A July $30 call option can be bought for about $1.50 and the July $35 call could be sold for about $0.68. This trade would cost $0.82 to open, or $82 since each contract covers 100 shares of stock.
The amount paid to enter the trade is the largest possible loss on the trade. This is generally true whenever a trader is creating a debit to enter an options trade. “Creating a debit” means there is a cost to enter the trade. You could create a debit by simply buying puts or calls to open a directional trade.
In this trade, the maximum loss would be equal to the amount spent to open the trade, or $82.
The maximum gain on the trade is equal to the difference in exercise prices less the amount of the premium paid to open the trade.
For this trade in NVTA, the maximum gain is $418 ($35- $30= $5; 5- $0.82 = $4.18). This represents $418 per contract since each contract covers 100 shares.
Most brokers will require minimum trading capital equal to the risk on the trade, or $82 to open this trade.
That is a potential gain of about 409% based on the amount risked in the trade. The trade could be closed early if the maximum gain is realized before the options expire.
A Trade for Short Term Bulls
As with the ownership of any stock, buying NVTA could require a significant amount of capital and exposes the investor to standard risks of owning a stock.
To reduce the risks of a trade, an investor could purchase a call option. This allows them to benefit from upside moves in the stock while limiting risk to the amount paid for the options. However, buying a call option can also require a significant amount of capital and includes the risk of a 100% loss.
Whenever an option is bought, the maximum risk is always equal to 100% of the amount of spent to purchase the option. Since options cost significantly less than a stock, the risk in dollar terms will usually be relatively small to own an option.

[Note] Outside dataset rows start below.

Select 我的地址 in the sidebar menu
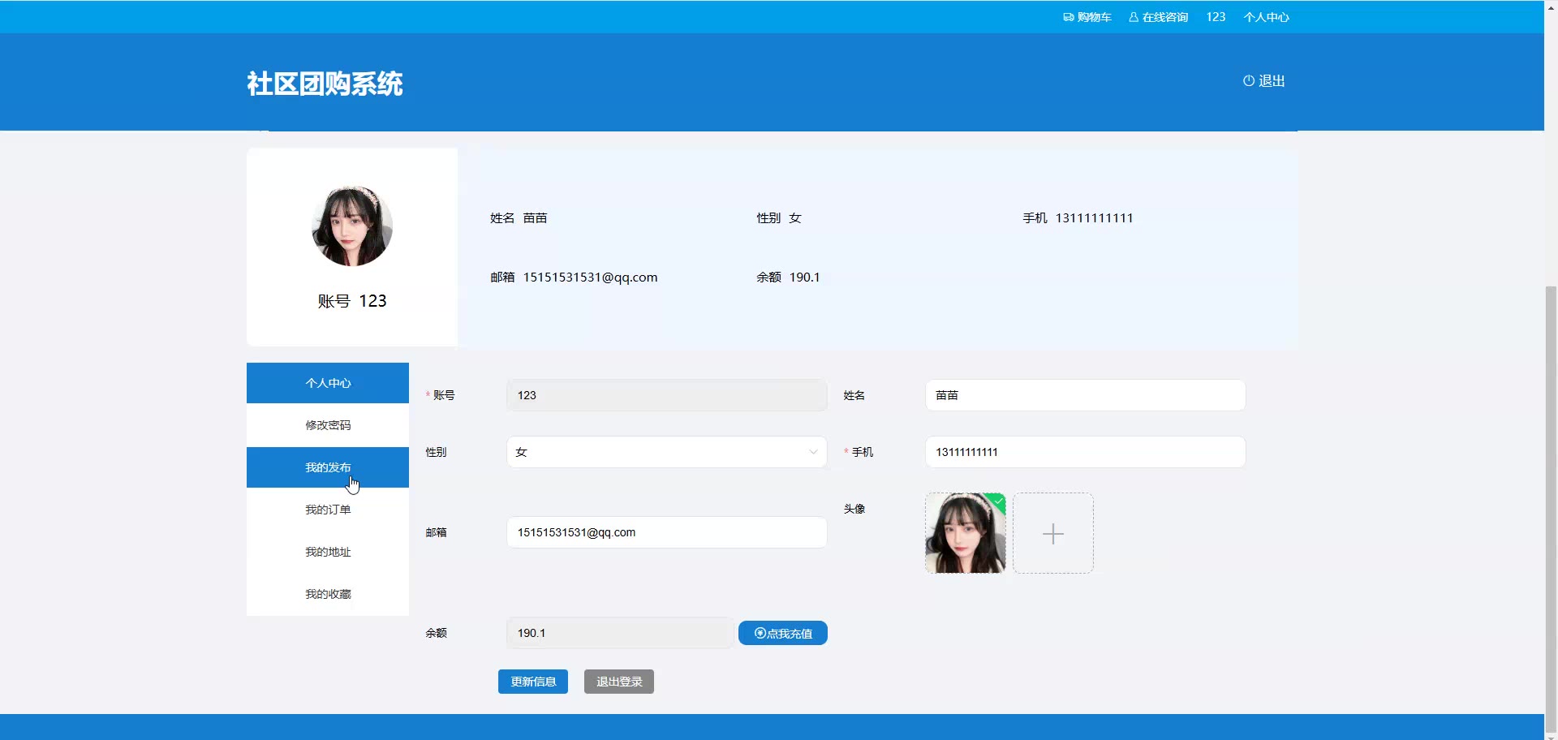 (328, 552)
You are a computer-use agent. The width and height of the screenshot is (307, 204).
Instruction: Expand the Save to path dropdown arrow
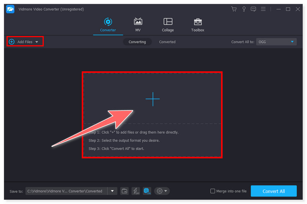[112, 191]
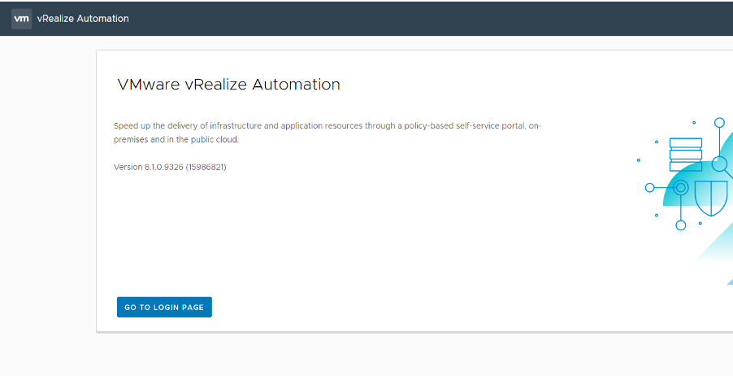Viewport: 733px width, 376px height.
Task: Select the 'VMware vRealize Automation' heading
Action: [x=228, y=85]
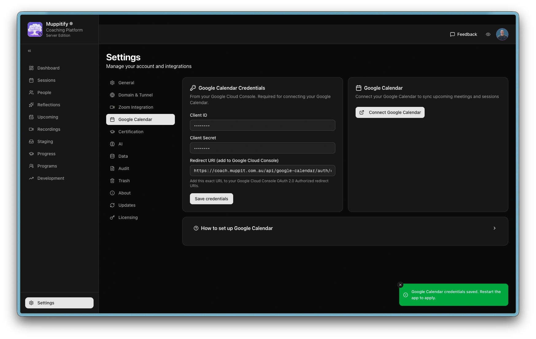The height and width of the screenshot is (339, 536).
Task: Collapse the sidebar with double-chevron icon
Action: pyautogui.click(x=29, y=51)
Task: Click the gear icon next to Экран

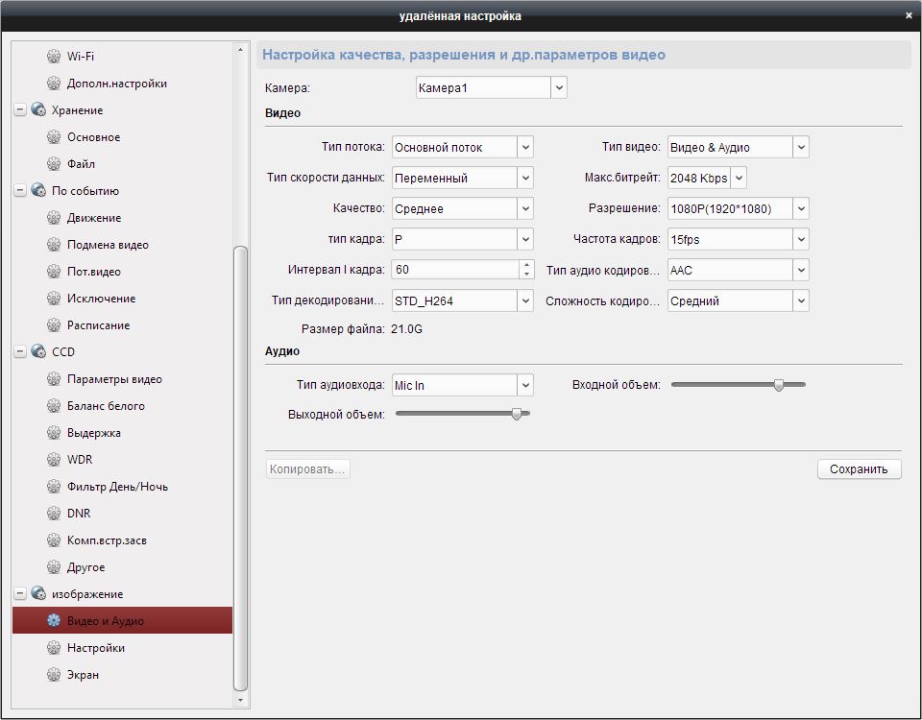Action: pos(54,675)
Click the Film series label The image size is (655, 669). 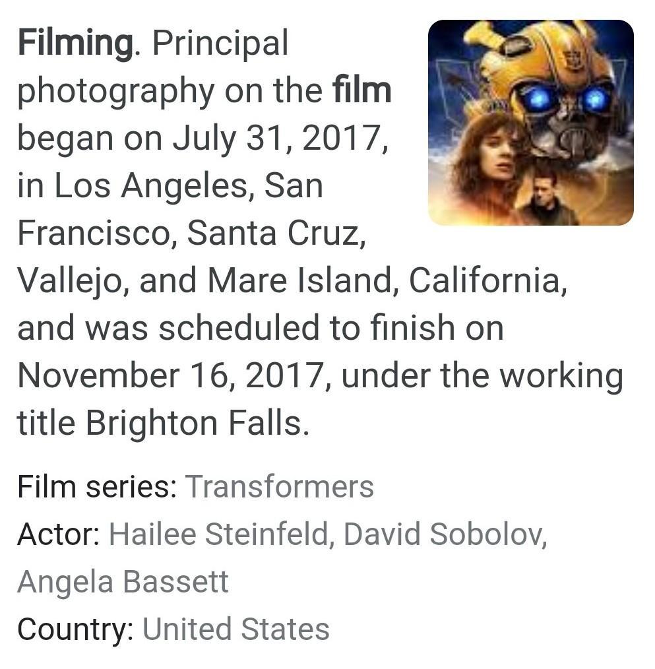coord(97,486)

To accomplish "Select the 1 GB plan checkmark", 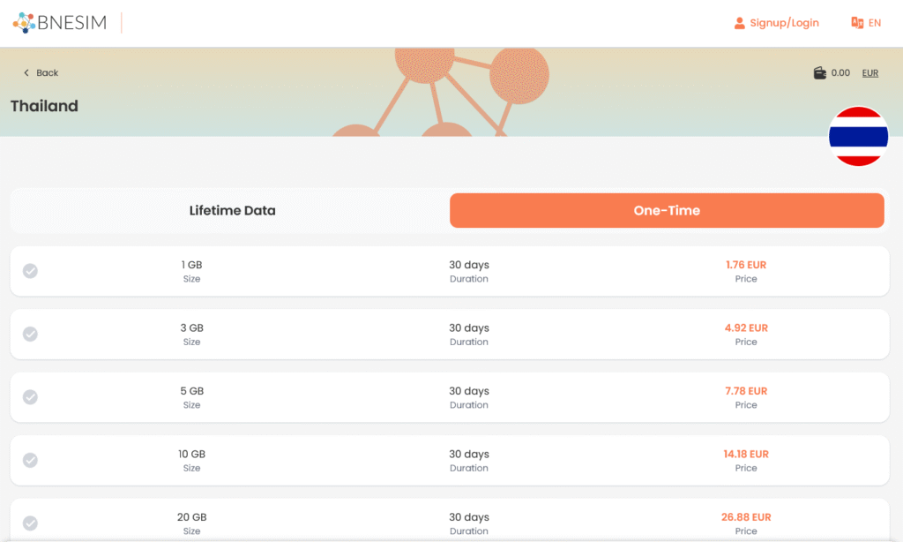I will click(30, 271).
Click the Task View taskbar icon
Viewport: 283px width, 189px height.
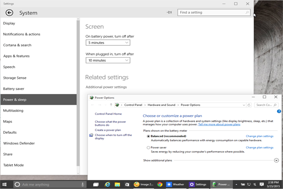click(x=95, y=184)
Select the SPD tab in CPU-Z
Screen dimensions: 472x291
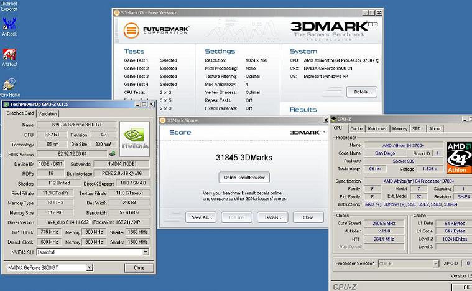point(417,128)
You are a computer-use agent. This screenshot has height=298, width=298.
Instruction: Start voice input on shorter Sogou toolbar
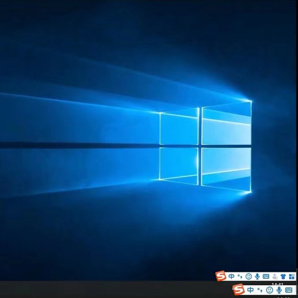tap(279, 290)
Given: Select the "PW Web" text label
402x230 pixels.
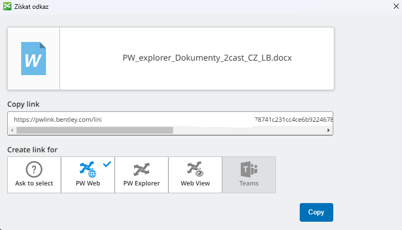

To further limit the risks of the trade, an investor could use a bull call spread. This strategy consists of buying one call option and selling another at a higher strike price to help pay for the cost of buying the first call. The spread strategy always reduces the risk of an options trade.
This strategy is designed to profit from a gain in the underlying stock’s price but the benefit of avoiding the large up-front capital outlay and downside risk of outright stock ownership. The potential risks and rewards of this strategy are summarized in the chart below.
Source: The Options Industry Council
Both the potential profit and loss for the bull call spread are limited. The maximum loss is equal to the net premium paid when the trade is opened. The maximum profit is limited to the difference between the strike prices, less the debit paid to put on the position.
This strategy could be especially appealing with high priced stocks where the share price and options premiums are often a significant commitment of capital for smaller investors.